1.  No Sleep Till Brooklyn, Beastie Boys.   Cranked up so high that the music resonated in my chest.  So loud that I didn't really hear it, you know?  I just sat back, feeling it thump the floorboards and pulse from the speakers in the doors.  No!! Sleep!! Till Brooklyyyyyn!  Duhn dahhhhhhn duhn.  No!!  Sleep!!  Till Brooklyyyyyn!  Nuhr Nuhhhhr Nuhr.   Good thing I was alone in the car.  My kids would have turned that shit off in a heartbeat.  How's that for irony?

2.  Lazy Eye, Silversun Pickups.  Cup of coffee in my hand + that hypnotic track on a loop +  me behind the wheel.  I've been waiting for this moment all my life.  There are two kinds of people in the world:  Those who thought the lead singer was a woman until they found out he wasn't, and those who are lying when they say they could tell right away that it was a dude.

3.  Work Me,  The Black Keys.  The Black Keys cover Junior Kimbrough.   Baby, work me, till I want no more.  I'm melting, sliding down under the steering wheel because I'm weak with lust.  Squirming in my seat, I can't lie.  "Chulahoma" is the sexiest album I have ever heard.  Barry White?  Al Green?  Forget about it.  These two white boys from Akron, Ohio, ladies and gentlemen.  Give it up.

4.  Dancing Nancy, Dave Matthews Band.  I have a live version of this song from Red Rocks in Colorado.  The spring that my mom died I would get in my car and play this album and just drive for hours and cry.  That was the year I discovered Starbucks and I would get the caramel macchiato and just suck that puppy down while I drove.  Something about that warm sweet milky coffee soothed me.  I was worried that people would see me crying at stoplights so I had to drive on the freeway.  Crying while driving 75 mph is probably right up there with texting while driving on the danger-o-meter, but but God watches over fools and mourners.  Could I have been anyone other than me?

5.  Beautiful World, Colin Hay.  Remember Men At Work?  Mildly entertaining 80s band from Australia?  This guy is the lead singer.  And a brilliant songwriter.  Acoustic version of "Overkill?"  Raise your hand if you first heard that on Scrubs.  Beautiful World is a song about getting older and looking at your life.  It's uplifting.  But the middle of the song picks you up and dumps you on the ground, emotional-reaction-wise.  Still this emptiness persists.  Perhaps this is as good as it gets.
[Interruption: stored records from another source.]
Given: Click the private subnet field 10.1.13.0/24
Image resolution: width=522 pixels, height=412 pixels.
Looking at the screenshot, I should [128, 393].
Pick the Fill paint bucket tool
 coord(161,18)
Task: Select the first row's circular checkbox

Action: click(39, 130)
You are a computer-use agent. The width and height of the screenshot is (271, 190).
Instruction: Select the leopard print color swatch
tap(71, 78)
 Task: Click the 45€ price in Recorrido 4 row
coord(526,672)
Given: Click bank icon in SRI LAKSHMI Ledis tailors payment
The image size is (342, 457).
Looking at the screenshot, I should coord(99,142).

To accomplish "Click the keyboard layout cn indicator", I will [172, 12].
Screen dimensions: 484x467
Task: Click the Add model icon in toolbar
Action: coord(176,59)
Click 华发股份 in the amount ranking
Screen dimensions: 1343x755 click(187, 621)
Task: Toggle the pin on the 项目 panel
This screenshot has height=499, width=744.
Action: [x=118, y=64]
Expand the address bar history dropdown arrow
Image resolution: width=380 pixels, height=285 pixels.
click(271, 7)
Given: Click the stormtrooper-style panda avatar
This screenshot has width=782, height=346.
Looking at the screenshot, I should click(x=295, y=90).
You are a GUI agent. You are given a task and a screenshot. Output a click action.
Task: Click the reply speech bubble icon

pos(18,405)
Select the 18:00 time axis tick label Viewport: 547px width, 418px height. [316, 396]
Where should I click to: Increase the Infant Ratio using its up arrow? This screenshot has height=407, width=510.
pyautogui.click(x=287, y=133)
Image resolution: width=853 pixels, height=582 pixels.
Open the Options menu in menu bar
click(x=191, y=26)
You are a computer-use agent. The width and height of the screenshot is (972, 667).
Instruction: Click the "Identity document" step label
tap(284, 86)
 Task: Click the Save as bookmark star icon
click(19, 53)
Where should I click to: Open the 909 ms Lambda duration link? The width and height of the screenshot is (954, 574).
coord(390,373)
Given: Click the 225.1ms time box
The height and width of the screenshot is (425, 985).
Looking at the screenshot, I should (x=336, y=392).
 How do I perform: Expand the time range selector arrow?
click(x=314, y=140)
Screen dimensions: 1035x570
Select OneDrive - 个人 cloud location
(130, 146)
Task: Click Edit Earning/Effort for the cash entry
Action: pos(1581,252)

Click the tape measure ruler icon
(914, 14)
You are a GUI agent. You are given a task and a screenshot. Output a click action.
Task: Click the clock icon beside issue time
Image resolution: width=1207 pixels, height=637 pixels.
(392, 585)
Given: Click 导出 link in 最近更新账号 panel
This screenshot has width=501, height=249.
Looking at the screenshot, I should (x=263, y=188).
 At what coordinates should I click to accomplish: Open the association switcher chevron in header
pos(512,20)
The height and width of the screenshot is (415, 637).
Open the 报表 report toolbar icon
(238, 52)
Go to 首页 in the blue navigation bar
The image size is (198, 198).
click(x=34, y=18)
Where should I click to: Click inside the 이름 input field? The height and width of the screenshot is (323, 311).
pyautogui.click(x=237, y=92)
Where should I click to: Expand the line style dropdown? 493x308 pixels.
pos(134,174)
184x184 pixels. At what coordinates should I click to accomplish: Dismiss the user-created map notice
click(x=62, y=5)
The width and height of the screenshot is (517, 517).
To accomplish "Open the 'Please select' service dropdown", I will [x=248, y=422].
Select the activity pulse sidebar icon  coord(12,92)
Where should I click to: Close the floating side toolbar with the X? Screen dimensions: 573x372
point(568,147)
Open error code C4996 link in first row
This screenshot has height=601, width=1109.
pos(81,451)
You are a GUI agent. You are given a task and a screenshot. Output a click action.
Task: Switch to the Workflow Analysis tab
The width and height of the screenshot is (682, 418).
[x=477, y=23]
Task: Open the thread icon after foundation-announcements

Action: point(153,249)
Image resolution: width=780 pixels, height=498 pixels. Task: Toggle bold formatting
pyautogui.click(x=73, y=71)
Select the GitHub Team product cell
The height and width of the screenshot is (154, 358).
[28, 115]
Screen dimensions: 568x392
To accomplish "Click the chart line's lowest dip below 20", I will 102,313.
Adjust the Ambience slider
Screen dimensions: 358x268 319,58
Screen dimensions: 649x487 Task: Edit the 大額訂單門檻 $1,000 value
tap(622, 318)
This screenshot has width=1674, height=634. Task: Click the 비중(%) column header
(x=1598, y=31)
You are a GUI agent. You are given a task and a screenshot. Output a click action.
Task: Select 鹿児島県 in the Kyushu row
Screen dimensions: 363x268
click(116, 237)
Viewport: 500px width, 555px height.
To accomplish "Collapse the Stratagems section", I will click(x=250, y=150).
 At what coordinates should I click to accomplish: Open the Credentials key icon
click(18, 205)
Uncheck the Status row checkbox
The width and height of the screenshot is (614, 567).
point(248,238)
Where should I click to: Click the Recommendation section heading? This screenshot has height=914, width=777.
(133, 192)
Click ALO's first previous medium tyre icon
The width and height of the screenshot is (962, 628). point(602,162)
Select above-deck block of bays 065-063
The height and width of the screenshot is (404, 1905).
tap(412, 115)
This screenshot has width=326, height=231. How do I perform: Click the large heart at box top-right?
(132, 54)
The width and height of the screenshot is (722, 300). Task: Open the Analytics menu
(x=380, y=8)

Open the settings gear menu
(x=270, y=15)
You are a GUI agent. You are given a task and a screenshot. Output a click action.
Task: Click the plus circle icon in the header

Suddenly I am sobbing.  Gut-punched.  I've heard this song 200 times and I still never see it coming.   Thanks, Colin. Jerk.

I pulled in the driveway and turned off the ignition.  I had to pee, but I needed a moment to pull myself together.  I was spent, wrung dry.  I took such a deep breath that my bangs blew back a little on the exhale.  Batshit crazy emotional chameleons like me should not be allowed to have iPod shuffles.  We do enough shuffling as it is.